Tekisha Harvey left behind 15+ years of corporate life, working with Coach, Ralph Lauren, Conagra Brands and more, to travel the world and eventually become an entrepreneur. She launched TH Consulting in 2018 to help wellness brands with brand and marketing strategies. Since then, she has worked with major cannabis and CBD brands to help them with consumer research and market expansion strategies. Most recently, she co-founded CannaCurious Magazine. Tekisha is passionate about eliminating the stigma and normalizing conversations around cannabis and its wellness benefits.
Q: What's your background, and what are you working on?
My co-founder, Kinisha Correia, has a writing, journalism, and editing background. Diana Sanmiguel has a graphic design and creative direction background. And, I (Tekisha) have a background in product development, as well as cannabis branding and marketing. We’ve pulled all our skills together and we’re currently working on building the first magazine for women who are curious about how and why cannabis and CBD can enhance their lifestyles. That magazine is called CannaCurious. We launched less than a year ago, and our third issue will be published on April 20th to celebrate 420 - the globally recognized cannabis holiday.
Q: What motivated you to get started with CannaCurious?
We were three friends that got to know each other well through working in the same co-working space. We enjoyed each other’s company and more importantly, each other’s mindset. We wanted to see how we might combine our talents on a project. One day, during our many virtual catch-up calls during quarantine, Diana mentioned that she was using CBD to help her remain calm and reduce stress while working from home and home-schooling her two young kids. She said it was something she didn’t tell many people about because they likened CBD to a drug.

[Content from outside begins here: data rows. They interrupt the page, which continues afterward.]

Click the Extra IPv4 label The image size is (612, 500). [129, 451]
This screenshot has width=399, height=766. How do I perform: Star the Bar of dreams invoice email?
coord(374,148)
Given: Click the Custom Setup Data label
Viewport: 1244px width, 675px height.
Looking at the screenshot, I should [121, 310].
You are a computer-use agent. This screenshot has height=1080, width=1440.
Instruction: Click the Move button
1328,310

From there we chatted about all of the misinformation out there about CBD and cannabis. Given my background of working with a cannabis consumer research company, she noted that most people were using cannabis to get well and it was working for them. Diana said, why don’t we create a magazine to educate women on cannabis and CBD? That was it! We pooled Kinisha’s editorial skills with Diana’s graphic design acumen and my cannabis branding and marketing know-how to form CannaCurious.
Q: How have you attracted readers and grown CannaCurious?

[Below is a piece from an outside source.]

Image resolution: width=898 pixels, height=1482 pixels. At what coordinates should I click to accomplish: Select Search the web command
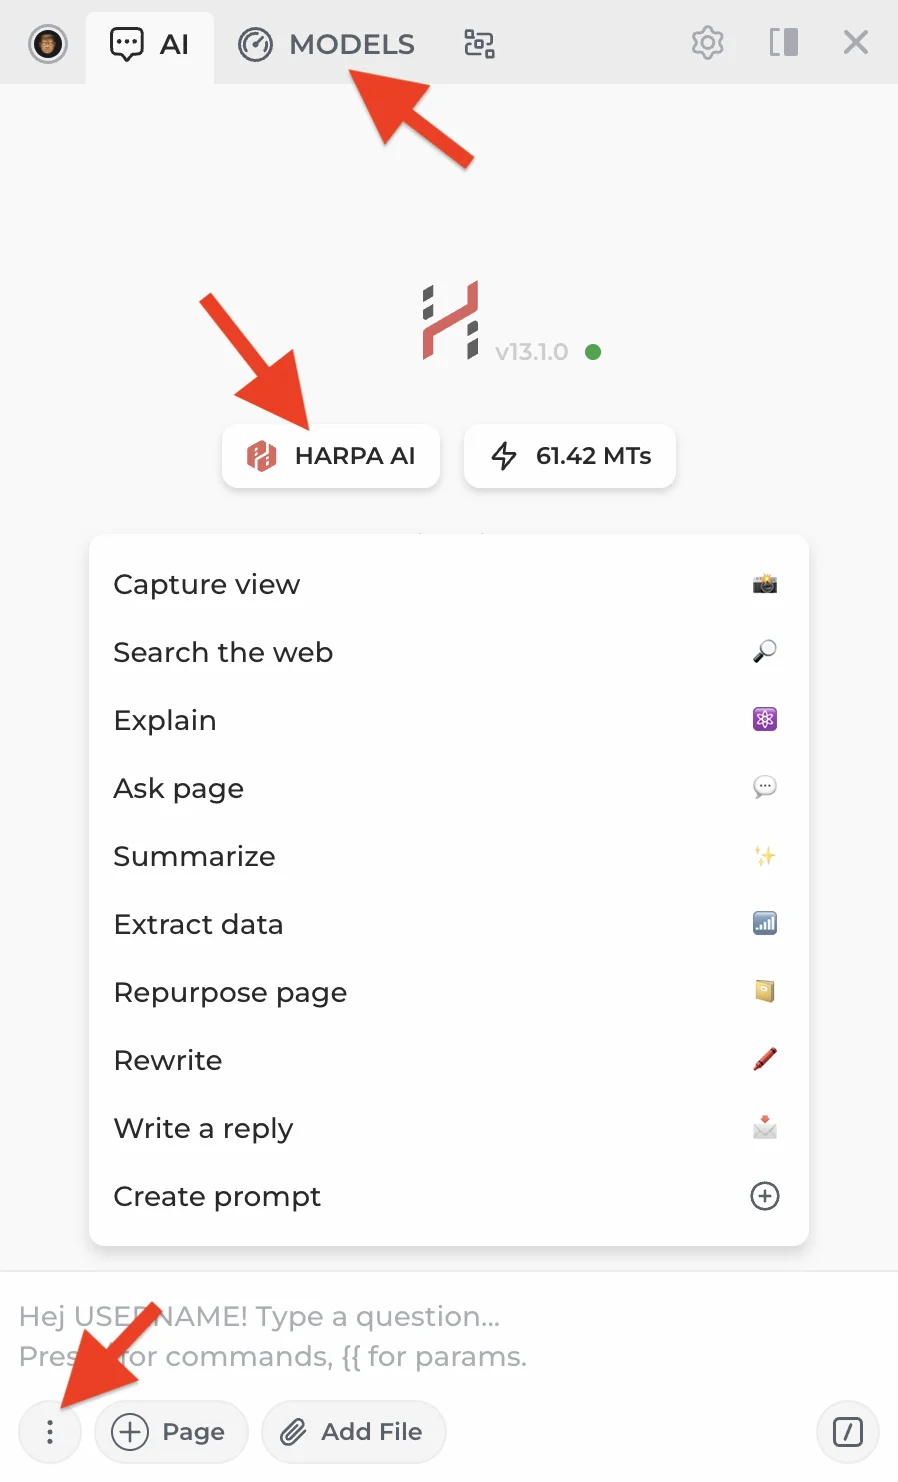223,652
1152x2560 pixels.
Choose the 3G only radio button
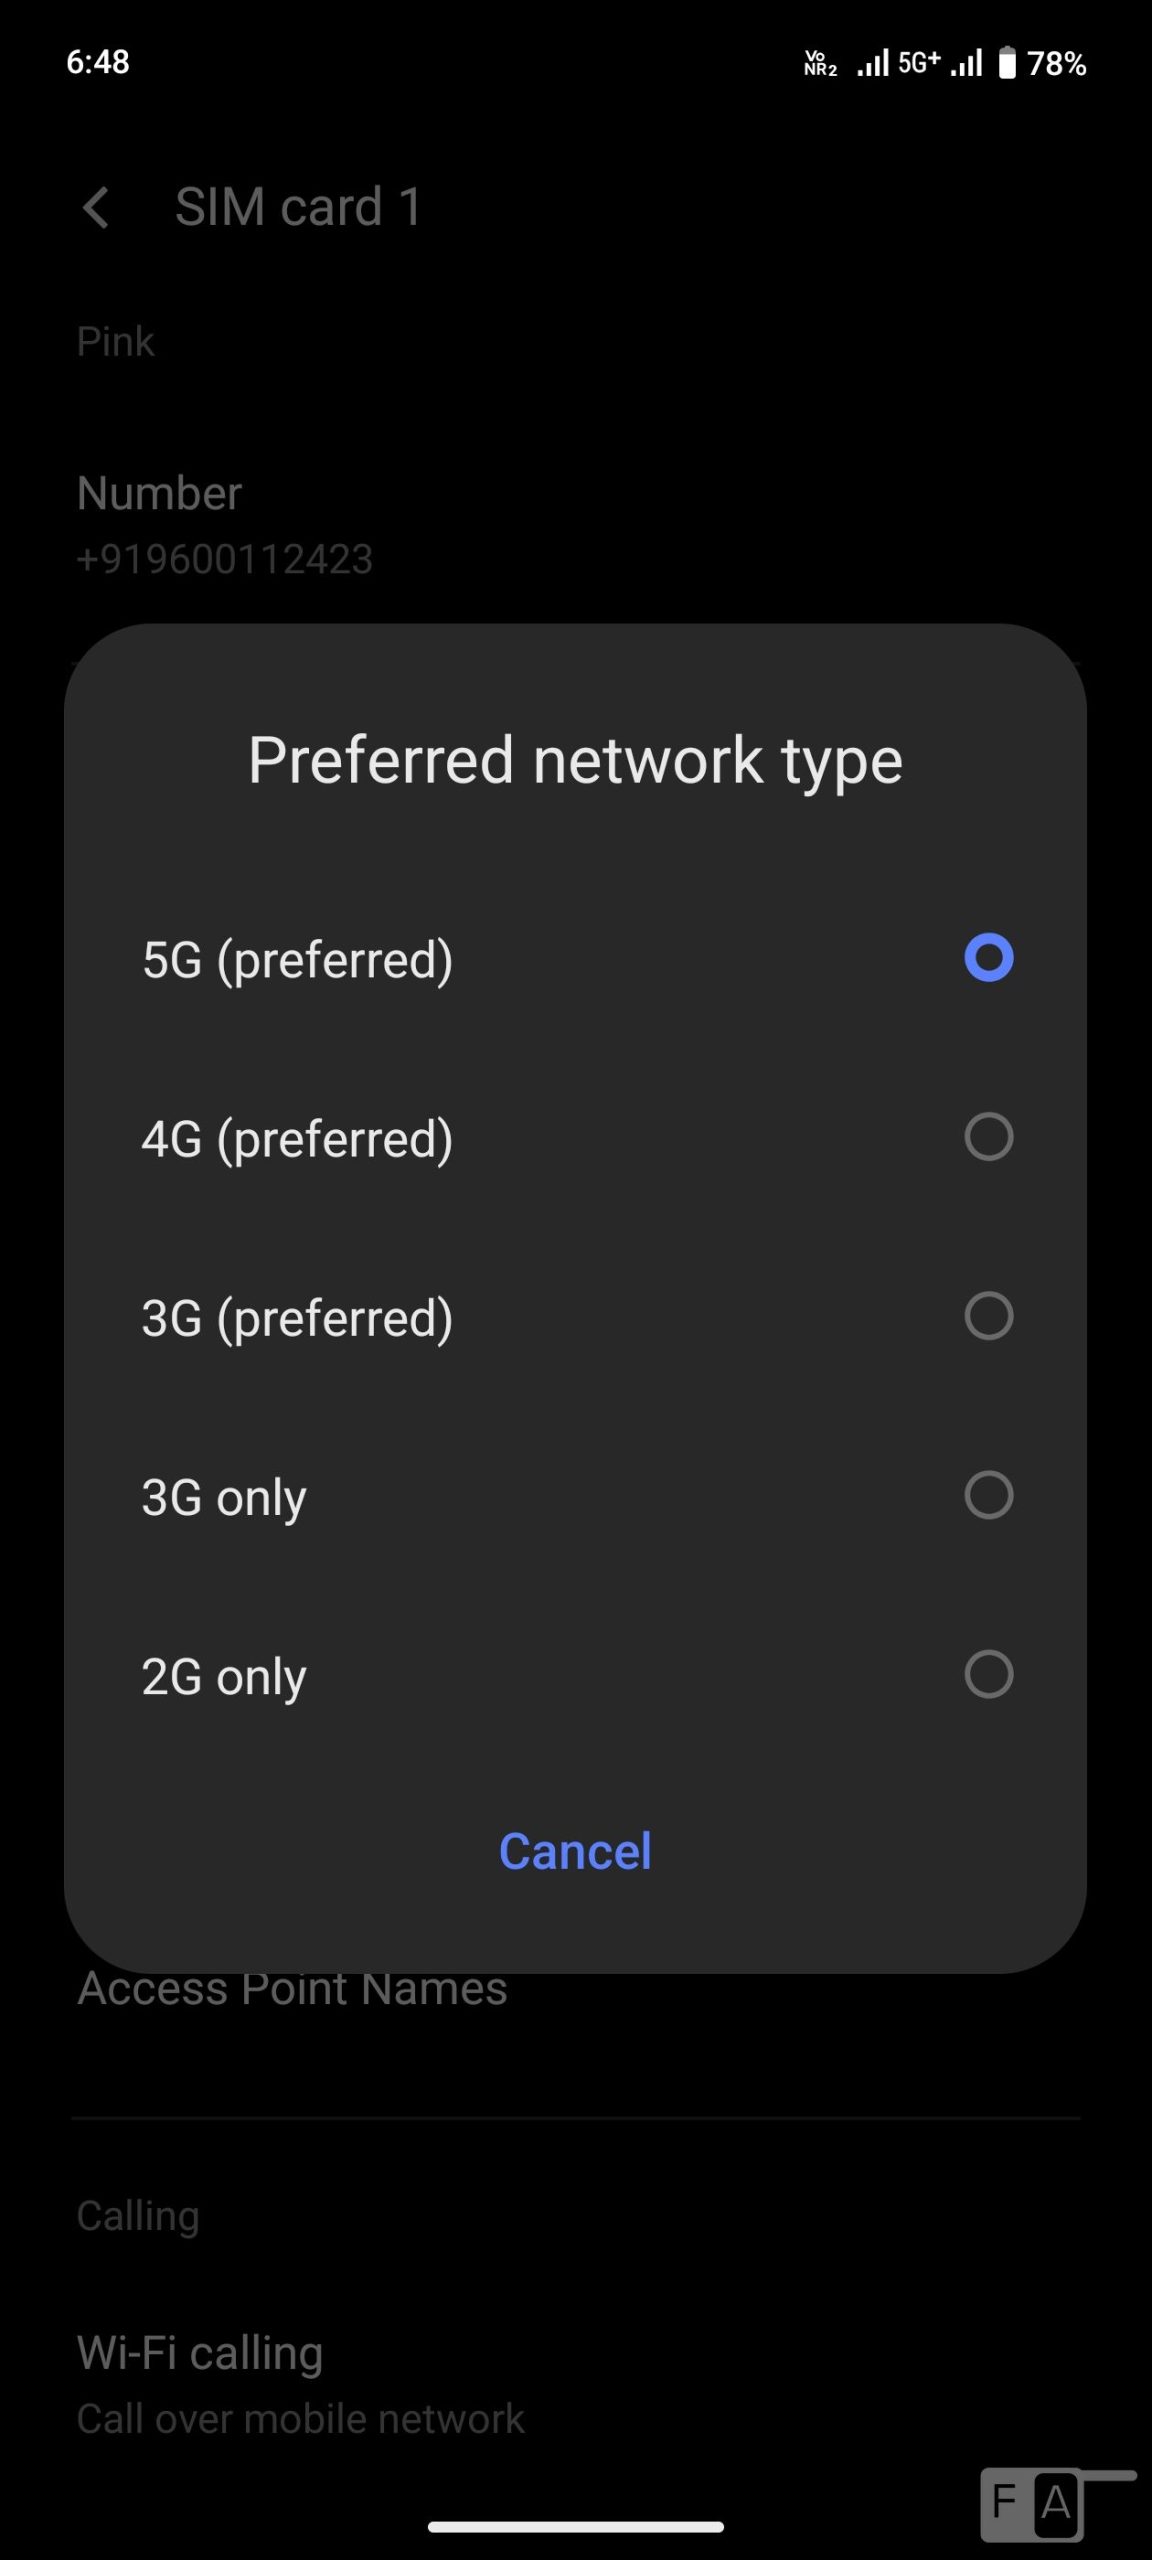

We use two primary mediums to attract readers to CannaCurious magazine -- Instagram and our website. We have partnered with women-friendly brands and influencers to promote our message and gain traction on social media. On our website, we host the digital magazine along with blog posts surrounding women’s issues and how cannabis and CBD can assist in those areas.
Q: What's your business model, and how have you grown your revenue?
We are still in year one of our existence and while it’s been exciting, we want to be methodical about our growth. This year the plan is to focus on brand awareness and audience growth, which is why our digital publication is free. We print and sell online one print issue annually. Currently, our revenue streams are from magazine sales and advertising. However, we have garnered interest from two major book retailers, so we may transition to print next year, which would add an additional stream of revenue.
Q: What are your goals for the future?
There is so much opportunity to connect and educate the canna-curious woman! We have plans to expand beyond the magazine. We envision hosting ticketed events, workshops, and an annual conference. We also want to launch CannaCurious merchandise and perhaps a CBD line in the future.
Q: What are the biggest challenges you've faced and obstacles you've overcome?
As a self-funded, startup in the cannabis space, funding has been a challenge. For example, we were unable to launch a fundraising campaign on the IFund Women platform because their payment processors did not accept cannabis-related businesses. Even though we are a magazine, we were denied. We have had to use our ingenuity and get creative to get help and keep operations running!
Q: Have you found anything particularly helpful or advantageous?
Since our concept of a beautifully designed cannabis magazine for women who are “newbies” does not exist, we’ve gotten a lot of interest and support from brands and contributors. We have also been lucky to have support from interns who wanted the opportunity to work on a project like ours. Their contributions have helped us continue to put out high quality content.
Q: What's your advice for female founders who are just starting out?
Be prepared for things to go differently than planned, and that’s okay. Flexibility is key to staying in the game. Also, save money and have a pitch deck or fundraising plan before you need one. They are time-consuming and ever-evolving, so it’s good practice to have a version that you can edit along the way.